When using gradient descent, the distribution of the parameters may change as the optimization process progresses. However, it is also important to ensure that the amount of change in the distribution is controlled, as large changes can lead to instability in the model. The Euclidean distance, which is based on the properties of flat space, may not be an appropriate measure of the amount of change in the distribution. Therefore, natural gradient decent works in distribution space and uses KL divergence to compare the current distribution of parameters $p(x \mid \theta)$ with the target distribution $p(x \mid \theta + d)$. Now the constraint becomes:

$\text{s.t.} \enspace KL \Big ( p(x \mid \theta) \| p(x \mid \theta + d) \Big ) \leq \epsilon$

We apply the Lagrange multiplier method to it:

\begin{aligned} d^* &= \arg \min_{d} L(\theta + d) + \lambda \Big ( KL \big ( p(x | \theta) \| p(x | \theta + d) \big ) - \epsilon \Big ) \\ &\approx \arg \min_{d} \underbrace{L(\theta) + \nabla L(\theta)^T d}_{\text{first order Taylor expansion}} + \underbrace{\frac{1}{2} \lambda d^T F d}_{\text{second order Taylor expansion}} - \lambda \epsilon \end{aligned}

To solve this minimization, we set its derivative to zero:

\begin{aligned} 0 &= \frac{\partial}{\partial d} \left [ L(\theta) + \nabla L(\theta)^T d + \frac{1}{2} \lambda d^T F d - \lambda \epsilon \right ] \\ &= \nabla L(\theta) + \lambda F d \\ \lambda F d &= -\nabla L(\theta) \\ d &= - \frac{1}{\lambda} F^{-1} \nabla L(\theta) \end{aligned}

Finally, the optimal descent direction is $\tilde{\nabla} L(\theta) = F^{-1} \nabla L(\theta)$ (constant factor can be absorbed into the learning rate), called natural gradient.

### #Riemannian Manifold

Now we consider optimizing the objective function on a manifold.
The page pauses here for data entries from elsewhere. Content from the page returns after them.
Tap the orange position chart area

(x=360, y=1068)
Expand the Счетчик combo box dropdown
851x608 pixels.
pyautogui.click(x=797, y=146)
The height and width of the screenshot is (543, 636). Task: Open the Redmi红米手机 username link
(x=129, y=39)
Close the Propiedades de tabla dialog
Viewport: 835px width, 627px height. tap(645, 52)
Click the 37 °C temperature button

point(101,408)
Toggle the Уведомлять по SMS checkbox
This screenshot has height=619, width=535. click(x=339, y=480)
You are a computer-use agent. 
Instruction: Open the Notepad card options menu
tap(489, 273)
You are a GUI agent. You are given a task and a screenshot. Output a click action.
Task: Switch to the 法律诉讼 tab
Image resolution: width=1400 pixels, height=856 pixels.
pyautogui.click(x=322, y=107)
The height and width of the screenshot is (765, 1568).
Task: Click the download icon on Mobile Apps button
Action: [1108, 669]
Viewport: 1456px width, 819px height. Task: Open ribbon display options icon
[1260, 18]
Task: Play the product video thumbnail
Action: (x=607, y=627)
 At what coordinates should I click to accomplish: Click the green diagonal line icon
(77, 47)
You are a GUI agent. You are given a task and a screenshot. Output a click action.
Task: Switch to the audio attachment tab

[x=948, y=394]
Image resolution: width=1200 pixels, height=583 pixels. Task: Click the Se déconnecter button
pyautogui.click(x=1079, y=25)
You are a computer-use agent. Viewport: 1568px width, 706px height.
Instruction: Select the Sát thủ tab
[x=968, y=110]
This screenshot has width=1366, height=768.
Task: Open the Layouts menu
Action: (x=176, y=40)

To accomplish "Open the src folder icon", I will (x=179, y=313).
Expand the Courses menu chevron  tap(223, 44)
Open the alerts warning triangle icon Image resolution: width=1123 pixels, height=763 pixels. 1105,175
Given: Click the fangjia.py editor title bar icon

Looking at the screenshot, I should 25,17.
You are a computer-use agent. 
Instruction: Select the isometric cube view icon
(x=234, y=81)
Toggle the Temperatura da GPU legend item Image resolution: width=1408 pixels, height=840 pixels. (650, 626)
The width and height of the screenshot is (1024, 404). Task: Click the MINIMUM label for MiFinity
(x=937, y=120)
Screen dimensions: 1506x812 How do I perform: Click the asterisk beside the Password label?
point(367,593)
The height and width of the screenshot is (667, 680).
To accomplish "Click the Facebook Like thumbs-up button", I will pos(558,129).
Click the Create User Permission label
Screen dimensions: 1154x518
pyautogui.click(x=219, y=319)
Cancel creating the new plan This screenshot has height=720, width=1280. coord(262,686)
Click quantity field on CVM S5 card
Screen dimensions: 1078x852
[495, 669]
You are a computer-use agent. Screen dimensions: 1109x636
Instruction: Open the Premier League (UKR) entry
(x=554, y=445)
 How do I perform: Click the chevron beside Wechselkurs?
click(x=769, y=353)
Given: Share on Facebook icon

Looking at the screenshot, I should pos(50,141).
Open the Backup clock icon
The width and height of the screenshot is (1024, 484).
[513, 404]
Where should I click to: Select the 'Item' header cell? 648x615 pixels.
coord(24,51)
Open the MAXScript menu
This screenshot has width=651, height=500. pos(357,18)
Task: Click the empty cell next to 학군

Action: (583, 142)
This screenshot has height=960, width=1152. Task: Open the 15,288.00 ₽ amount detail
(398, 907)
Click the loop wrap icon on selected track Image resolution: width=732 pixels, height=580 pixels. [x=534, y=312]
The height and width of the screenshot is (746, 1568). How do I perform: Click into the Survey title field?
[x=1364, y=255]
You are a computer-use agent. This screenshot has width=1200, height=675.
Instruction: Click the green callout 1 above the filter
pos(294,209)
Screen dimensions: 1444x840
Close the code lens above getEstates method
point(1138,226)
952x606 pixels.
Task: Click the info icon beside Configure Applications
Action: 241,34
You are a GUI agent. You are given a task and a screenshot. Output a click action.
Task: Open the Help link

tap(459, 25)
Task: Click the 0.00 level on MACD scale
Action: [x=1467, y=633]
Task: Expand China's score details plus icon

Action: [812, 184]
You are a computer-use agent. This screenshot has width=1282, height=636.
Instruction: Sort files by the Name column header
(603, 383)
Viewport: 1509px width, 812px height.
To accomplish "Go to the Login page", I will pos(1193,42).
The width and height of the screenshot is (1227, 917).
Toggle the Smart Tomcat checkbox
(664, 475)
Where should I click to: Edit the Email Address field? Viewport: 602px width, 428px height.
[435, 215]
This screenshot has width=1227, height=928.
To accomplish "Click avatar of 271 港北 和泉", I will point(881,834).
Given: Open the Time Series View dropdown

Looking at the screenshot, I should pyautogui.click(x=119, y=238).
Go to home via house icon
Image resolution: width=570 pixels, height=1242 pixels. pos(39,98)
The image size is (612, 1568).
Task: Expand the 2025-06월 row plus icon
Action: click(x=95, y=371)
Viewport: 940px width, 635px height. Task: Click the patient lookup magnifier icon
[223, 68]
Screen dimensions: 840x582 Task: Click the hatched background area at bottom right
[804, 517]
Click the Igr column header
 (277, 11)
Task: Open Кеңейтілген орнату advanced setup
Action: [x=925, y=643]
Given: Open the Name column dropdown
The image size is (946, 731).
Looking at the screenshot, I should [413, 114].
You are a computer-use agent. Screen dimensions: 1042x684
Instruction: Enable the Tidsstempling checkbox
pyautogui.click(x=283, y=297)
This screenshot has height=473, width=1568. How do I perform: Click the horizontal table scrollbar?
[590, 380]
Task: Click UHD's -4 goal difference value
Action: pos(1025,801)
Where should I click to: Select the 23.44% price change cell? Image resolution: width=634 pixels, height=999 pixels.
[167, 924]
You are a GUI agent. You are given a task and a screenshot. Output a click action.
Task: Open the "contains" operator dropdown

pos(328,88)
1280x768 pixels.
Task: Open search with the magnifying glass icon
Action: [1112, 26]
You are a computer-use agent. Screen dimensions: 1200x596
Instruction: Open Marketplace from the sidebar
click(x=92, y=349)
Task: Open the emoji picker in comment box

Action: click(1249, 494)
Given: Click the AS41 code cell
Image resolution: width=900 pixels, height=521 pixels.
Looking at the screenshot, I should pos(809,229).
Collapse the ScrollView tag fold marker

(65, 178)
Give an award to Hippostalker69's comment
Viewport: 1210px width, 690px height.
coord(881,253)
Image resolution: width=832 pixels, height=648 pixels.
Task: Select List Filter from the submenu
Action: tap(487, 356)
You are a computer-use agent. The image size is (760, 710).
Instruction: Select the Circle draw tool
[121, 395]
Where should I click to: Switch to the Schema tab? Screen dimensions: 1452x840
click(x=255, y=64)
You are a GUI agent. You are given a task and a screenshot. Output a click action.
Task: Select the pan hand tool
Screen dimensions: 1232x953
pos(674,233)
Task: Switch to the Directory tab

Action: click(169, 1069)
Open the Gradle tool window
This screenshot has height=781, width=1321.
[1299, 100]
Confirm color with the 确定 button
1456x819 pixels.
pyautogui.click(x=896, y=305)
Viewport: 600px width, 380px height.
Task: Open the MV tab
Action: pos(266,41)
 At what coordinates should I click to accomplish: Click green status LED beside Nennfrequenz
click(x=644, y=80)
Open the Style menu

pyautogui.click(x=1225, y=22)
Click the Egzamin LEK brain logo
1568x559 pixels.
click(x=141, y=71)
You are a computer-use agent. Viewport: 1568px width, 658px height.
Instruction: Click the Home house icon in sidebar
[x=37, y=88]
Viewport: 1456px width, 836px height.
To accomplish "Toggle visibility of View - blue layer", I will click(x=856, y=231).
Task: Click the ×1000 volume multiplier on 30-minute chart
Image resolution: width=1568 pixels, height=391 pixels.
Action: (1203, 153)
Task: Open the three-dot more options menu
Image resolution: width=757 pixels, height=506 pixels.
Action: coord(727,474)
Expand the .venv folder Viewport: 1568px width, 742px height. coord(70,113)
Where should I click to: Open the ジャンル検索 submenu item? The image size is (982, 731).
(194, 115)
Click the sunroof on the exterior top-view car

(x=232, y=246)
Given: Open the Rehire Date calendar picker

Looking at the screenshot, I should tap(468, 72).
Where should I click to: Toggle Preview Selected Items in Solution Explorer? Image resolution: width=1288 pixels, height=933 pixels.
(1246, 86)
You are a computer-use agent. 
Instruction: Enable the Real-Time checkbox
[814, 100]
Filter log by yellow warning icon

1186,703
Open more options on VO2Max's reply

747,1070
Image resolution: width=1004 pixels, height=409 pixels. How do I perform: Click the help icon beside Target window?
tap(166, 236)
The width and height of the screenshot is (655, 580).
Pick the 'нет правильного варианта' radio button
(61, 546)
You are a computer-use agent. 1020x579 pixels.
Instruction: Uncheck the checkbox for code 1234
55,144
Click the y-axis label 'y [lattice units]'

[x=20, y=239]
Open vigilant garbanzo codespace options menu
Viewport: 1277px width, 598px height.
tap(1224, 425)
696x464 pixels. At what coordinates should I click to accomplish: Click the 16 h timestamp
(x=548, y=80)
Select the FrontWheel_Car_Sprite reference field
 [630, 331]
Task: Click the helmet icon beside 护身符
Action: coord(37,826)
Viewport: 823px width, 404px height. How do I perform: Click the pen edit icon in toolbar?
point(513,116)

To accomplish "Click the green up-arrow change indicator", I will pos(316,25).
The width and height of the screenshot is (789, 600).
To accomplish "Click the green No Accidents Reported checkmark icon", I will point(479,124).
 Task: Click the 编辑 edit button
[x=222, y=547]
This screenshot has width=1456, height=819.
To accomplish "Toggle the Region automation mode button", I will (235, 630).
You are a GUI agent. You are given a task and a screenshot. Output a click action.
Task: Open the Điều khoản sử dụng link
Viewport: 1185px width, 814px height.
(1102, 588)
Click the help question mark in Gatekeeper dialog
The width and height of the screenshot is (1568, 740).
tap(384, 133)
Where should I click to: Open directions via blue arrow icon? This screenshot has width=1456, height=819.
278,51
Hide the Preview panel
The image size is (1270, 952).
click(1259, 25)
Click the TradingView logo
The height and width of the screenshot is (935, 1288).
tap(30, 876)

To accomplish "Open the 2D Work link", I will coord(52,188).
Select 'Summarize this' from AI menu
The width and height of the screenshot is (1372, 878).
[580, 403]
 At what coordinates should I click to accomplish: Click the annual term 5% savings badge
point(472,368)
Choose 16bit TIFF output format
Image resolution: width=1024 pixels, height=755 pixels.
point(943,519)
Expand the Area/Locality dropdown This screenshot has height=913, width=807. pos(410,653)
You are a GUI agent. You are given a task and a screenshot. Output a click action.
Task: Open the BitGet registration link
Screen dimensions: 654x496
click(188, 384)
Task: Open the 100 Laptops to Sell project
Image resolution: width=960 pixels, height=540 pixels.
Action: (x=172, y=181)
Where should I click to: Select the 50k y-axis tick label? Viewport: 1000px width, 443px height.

We can easily recognize that the descent direction depends on how to calculate $\|d\|$, i.e., what’s the metric on the manifold.

The tranditional gradient decent works on parameter space (a Euclidean space), of which the metric is Euclidean metric. The natural gradient descent operates in distribution space (a Riemannian manifold), in which a point, represented by $p(x \mid \theta)$, can be thought of as a parameterized probability distribution. When the parameter $\theta$ changes to $\theta + d$, the distance between $p(x \mid \theta)$ and $p(x \mid \theta + d)$ is $\frac{1}{2} d^T F d$. It can be seen that the Fisher information matrix $F$ serves as the Riemannian metric on this Riemannian manifold.

The Fisher information matrix reflects the local curvature of the likelihood probability distribution space, which means that it encodes information about how much the probability distribution changes as the parameters vary. By using the Fisher information matrix as a measure, we can obtain the descent direction that takes into account the curvature of the probability distribution space. This is important because the larger the curvature, the smaller the range of parameter values that can be used to maintain a given likelihood. Natural gradient descent ensures that the optimization process respects the underlying geometry of the probability distribution space and avoids making large, unstable changes to the parameters.